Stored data
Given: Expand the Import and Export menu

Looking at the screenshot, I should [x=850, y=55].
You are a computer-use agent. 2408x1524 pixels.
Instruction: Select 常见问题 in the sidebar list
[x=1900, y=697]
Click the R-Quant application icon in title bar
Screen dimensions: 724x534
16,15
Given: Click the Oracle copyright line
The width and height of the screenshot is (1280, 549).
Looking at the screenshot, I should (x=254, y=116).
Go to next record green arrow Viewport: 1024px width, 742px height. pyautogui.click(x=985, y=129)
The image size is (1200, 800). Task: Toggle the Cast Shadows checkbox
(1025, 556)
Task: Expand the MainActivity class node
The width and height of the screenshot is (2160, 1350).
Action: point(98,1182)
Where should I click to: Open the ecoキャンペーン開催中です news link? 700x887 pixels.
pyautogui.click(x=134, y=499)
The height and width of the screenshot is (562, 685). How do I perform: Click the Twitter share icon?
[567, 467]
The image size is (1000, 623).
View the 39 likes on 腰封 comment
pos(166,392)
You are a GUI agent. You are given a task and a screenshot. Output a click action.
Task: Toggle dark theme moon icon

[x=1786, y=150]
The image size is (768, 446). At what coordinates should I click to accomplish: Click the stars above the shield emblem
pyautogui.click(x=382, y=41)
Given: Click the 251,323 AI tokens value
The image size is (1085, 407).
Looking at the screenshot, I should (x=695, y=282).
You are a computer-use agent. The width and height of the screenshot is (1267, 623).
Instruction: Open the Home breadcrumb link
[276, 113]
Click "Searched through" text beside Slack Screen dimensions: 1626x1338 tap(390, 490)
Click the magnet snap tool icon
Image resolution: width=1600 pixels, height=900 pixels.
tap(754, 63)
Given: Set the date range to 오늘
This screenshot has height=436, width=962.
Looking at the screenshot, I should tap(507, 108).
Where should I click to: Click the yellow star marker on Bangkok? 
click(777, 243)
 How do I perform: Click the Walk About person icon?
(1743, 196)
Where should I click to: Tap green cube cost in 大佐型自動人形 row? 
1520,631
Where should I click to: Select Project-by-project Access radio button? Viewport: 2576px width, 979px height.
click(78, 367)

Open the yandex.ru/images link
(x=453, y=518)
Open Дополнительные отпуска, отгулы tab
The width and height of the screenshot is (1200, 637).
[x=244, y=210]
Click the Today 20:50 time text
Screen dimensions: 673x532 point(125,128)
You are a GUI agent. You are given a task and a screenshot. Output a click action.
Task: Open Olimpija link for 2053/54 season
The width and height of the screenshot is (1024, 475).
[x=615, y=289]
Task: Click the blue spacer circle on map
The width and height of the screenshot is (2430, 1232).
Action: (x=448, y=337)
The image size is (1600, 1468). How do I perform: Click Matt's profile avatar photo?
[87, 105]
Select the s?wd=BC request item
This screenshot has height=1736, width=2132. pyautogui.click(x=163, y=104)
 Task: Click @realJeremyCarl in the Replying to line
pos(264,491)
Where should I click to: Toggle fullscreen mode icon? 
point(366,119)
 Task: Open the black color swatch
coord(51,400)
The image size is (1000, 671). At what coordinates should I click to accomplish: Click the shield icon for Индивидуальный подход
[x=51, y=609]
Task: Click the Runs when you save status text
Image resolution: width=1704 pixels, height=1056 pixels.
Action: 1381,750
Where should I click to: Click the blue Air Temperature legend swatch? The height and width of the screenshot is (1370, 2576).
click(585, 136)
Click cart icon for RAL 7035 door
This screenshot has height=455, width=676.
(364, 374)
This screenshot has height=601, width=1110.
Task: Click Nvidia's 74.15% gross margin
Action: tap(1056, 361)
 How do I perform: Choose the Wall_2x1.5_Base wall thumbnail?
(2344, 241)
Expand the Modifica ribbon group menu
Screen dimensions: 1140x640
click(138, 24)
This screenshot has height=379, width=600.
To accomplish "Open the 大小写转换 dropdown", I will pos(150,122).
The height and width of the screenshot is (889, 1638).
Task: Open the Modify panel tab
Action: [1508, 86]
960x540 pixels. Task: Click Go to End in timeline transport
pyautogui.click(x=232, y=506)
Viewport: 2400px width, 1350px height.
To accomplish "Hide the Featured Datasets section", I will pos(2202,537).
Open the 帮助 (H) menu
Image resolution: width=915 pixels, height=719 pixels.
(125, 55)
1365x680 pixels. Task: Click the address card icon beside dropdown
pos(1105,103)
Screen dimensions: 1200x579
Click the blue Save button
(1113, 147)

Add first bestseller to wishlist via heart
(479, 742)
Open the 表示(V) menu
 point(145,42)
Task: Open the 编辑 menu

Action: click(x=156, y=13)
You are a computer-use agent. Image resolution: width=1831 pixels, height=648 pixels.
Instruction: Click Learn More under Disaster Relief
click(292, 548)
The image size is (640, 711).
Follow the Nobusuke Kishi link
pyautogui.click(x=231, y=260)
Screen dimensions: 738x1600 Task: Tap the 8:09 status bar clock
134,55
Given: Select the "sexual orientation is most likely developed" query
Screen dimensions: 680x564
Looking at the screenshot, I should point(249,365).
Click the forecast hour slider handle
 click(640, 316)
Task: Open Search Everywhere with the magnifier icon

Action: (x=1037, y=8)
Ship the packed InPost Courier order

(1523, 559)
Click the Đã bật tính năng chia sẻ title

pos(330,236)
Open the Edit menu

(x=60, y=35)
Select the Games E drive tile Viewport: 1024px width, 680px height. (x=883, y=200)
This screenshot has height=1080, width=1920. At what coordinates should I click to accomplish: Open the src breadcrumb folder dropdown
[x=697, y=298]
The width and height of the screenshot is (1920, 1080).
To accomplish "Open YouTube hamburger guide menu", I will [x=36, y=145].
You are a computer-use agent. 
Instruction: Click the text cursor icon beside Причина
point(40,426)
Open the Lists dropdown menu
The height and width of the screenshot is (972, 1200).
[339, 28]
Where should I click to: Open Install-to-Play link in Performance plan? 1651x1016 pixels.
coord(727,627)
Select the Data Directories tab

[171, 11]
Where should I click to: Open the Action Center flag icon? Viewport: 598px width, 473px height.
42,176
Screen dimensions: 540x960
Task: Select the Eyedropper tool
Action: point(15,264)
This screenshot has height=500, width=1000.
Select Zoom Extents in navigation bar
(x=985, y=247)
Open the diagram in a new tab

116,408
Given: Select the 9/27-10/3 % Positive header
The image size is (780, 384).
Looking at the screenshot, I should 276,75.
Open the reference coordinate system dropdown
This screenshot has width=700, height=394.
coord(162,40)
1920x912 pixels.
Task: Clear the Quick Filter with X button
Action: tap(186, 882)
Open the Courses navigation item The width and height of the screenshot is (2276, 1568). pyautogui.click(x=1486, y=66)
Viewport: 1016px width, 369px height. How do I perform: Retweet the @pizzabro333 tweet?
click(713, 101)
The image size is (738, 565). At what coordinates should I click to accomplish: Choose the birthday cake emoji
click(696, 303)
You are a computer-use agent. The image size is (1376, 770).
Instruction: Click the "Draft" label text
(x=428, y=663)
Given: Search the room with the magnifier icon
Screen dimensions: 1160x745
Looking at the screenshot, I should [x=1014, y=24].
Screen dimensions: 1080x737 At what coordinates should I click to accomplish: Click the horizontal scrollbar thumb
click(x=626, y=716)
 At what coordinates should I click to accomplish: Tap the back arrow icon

▸ **Set problem**:
Rewrite every row with "magnifier" changed to "magnifying glass", keeping all other text the same.

▸ **Finished answer**:
Given: Expand the Import and Export menu

Looking at the screenshot, I should [x=850, y=55].
You are a computer-use agent. 2408x1524 pixels.
Instruction: Select 常见问题 in the sidebar list
[x=1900, y=697]
Click the R-Quant application icon in title bar
Screen dimensions: 724x534
16,15
Given: Click the Oracle copyright line
The width and height of the screenshot is (1280, 549).
Looking at the screenshot, I should (x=254, y=116).
Go to next record green arrow Viewport: 1024px width, 742px height. pyautogui.click(x=985, y=129)
The image size is (1200, 800). Task: Toggle the Cast Shadows checkbox
(1025, 556)
Task: Expand the MainActivity class node
The width and height of the screenshot is (2160, 1350).
Action: point(98,1182)
Where should I click to: Open the ecoキャンペーン開催中です news link? 700x887 pixels.
pyautogui.click(x=134, y=499)
The height and width of the screenshot is (562, 685). How do I perform: Click the Twitter share icon?
[567, 467]
The image size is (1000, 623).
View the 39 likes on 腰封 comment
pos(166,392)
You are a GUI agent. You are given a task and a screenshot. Output a click action.
Task: Toggle dark theme moon icon

[x=1786, y=150]
The image size is (768, 446). At what coordinates should I click to accomplish: Click the stars above the shield emblem
pyautogui.click(x=382, y=41)
Given: Click the 251,323 AI tokens value
The image size is (1085, 407).
Looking at the screenshot, I should (x=695, y=282).
You are a computer-use agent. The width and height of the screenshot is (1267, 623).
Instruction: Open the Home breadcrumb link
[276, 113]
Click "Searched through" text beside Slack Screen dimensions: 1626x1338 tap(390, 490)
Click the magnet snap tool icon
Image resolution: width=1600 pixels, height=900 pixels.
tap(754, 63)
Given: Set the date range to 오늘
This screenshot has height=436, width=962.
Looking at the screenshot, I should tap(507, 108).
Where should I click to: Click the yellow star marker on Bangkok? 
click(777, 243)
 How do I perform: Click the Walk About person icon?
(1743, 196)
Where should I click to: Tap green cube cost in 大佐型自動人形 row? 
1520,631
Where should I click to: Select Project-by-project Access radio button? Viewport: 2576px width, 979px height.
click(78, 367)

Open the yandex.ru/images link
(x=453, y=518)
Open Дополнительные отпуска, отгулы tab
The width and height of the screenshot is (1200, 637).
[x=244, y=210]
Click the Today 20:50 time text
Screen dimensions: 673x532 point(125,128)
You are a GUI agent. You are given a task and a screenshot. Output a click action.
Task: Open Olimpija link for 2053/54 season
The width and height of the screenshot is (1024, 475).
[x=615, y=289]
Task: Click the blue spacer circle on map
The width and height of the screenshot is (2430, 1232).
Action: (x=448, y=337)
The image size is (1600, 1468). How do I perform: Click Matt's profile avatar photo?
[87, 105]
Select the s?wd=BC request item
This screenshot has height=1736, width=2132. pyautogui.click(x=163, y=104)
 Task: Click @realJeremyCarl in the Replying to line
pos(264,491)
Where should I click to: Toggle fullscreen mode icon? 
point(366,119)
 Task: Open the black color swatch
coord(51,400)
The image size is (1000, 671). At what coordinates should I click to accomplish: Click the shield icon for Индивидуальный подход
[x=51, y=609]
Task: Click the Runs when you save status text
Image resolution: width=1704 pixels, height=1056 pixels.
Action: 1381,750
Where should I click to: Click the blue Air Temperature legend swatch? The height and width of the screenshot is (1370, 2576).
click(585, 136)
Click cart icon for RAL 7035 door
This screenshot has height=455, width=676.
(364, 374)
This screenshot has height=601, width=1110.
Task: Click Nvidia's 74.15% gross margin
Action: tap(1056, 361)
 How do I perform: Choose the Wall_2x1.5_Base wall thumbnail?
(2344, 241)
Expand the Modifica ribbon group menu
Screen dimensions: 1140x640
click(138, 24)
This screenshot has height=379, width=600.
To accomplish "Open the 大小写转换 dropdown", I will pos(150,122).
The height and width of the screenshot is (889, 1638).
Task: Open the Modify panel tab
Action: [1508, 86]
960x540 pixels. Task: Click Go to End in timeline transport
pyautogui.click(x=232, y=506)
Viewport: 2400px width, 1350px height.
To accomplish "Hide the Featured Datasets section", I will pos(2202,537).
Open the 帮助 (H) menu
Image resolution: width=915 pixels, height=719 pixels.
(125, 55)
1365x680 pixels. Task: Click the address card icon beside dropdown
pos(1105,103)
Screen dimensions: 1200x579
Click the blue Save button
(1113, 147)

Add first bestseller to wishlist via heart
(479, 742)
Open the 表示(V) menu
 point(145,42)
Task: Open the 编辑 menu

Action: click(x=156, y=13)
You are a computer-use agent. Image resolution: width=1831 pixels, height=648 pixels.
Instruction: Click Learn More under Disaster Relief
click(292, 548)
The image size is (640, 711).
Follow the Nobusuke Kishi link
pyautogui.click(x=231, y=260)
Screen dimensions: 738x1600 Task: Tap the 8:09 status bar clock
134,55
Given: Select the "sexual orientation is most likely developed" query
Screen dimensions: 680x564
Looking at the screenshot, I should point(249,365).
Click the forecast hour slider handle
 click(640, 316)
Task: Open Search Everywhere with the magnifying glass icon

Action: (x=1037, y=8)
Ship the packed InPost Courier order

(1523, 559)
Click the Đã bật tính năng chia sẻ title

pos(330,236)
Open the Edit menu

(x=60, y=35)
Select the Games E drive tile Viewport: 1024px width, 680px height. (x=883, y=200)
This screenshot has height=1080, width=1920. At what coordinates should I click to accomplish: Open the src breadcrumb folder dropdown
[x=697, y=298]
The width and height of the screenshot is (1920, 1080).
To accomplish "Open YouTube hamburger guide menu", I will [x=36, y=145].
You are a computer-use agent. 
Instruction: Click the text cursor icon beside Причина
point(40,426)
Open the Lists dropdown menu
The height and width of the screenshot is (972, 1200).
[339, 28]
Where should I click to: Open Install-to-Play link in Performance plan? 1651x1016 pixels.
coord(727,627)
Select the Data Directories tab

[171, 11]
Where should I click to: Open the Action Center flag icon? Viewport: 598px width, 473px height.
42,176
Screen dimensions: 540x960
Task: Select the Eyedropper tool
Action: point(15,264)
This screenshot has height=500, width=1000.
Select Zoom Extents in navigation bar
(x=985, y=247)
Open the diagram in a new tab

116,408
Given: Select the 9/27-10/3 % Positive header
The image size is (780, 384).
Looking at the screenshot, I should 276,75.
Open the reference coordinate system dropdown
This screenshot has width=700, height=394.
coord(162,40)
1920x912 pixels.
Task: Clear the Quick Filter with X button
Action: tap(186, 882)
Open the Courses navigation item The width and height of the screenshot is (2276, 1568). pyautogui.click(x=1486, y=66)
Viewport: 1016px width, 369px height. How do I perform: Retweet the @pizzabro333 tweet?
click(713, 101)
The image size is (738, 565). At what coordinates should I click to accomplish: Choose the birthday cake emoji
click(696, 303)
You are a computer-use agent. The image size is (1376, 770).
Instruction: Click the "Draft" label text
(x=428, y=663)
Given: Search the room with the magnifying glass icon
Screen dimensions: 1160x745
Looking at the screenshot, I should [x=1014, y=24].
Screen dimensions: 1080x737 At what coordinates should I click to accomplish: Click the horizontal scrollbar thumb
click(x=626, y=716)
 At what coordinates should I click to accomplish: Tap the back arrow icon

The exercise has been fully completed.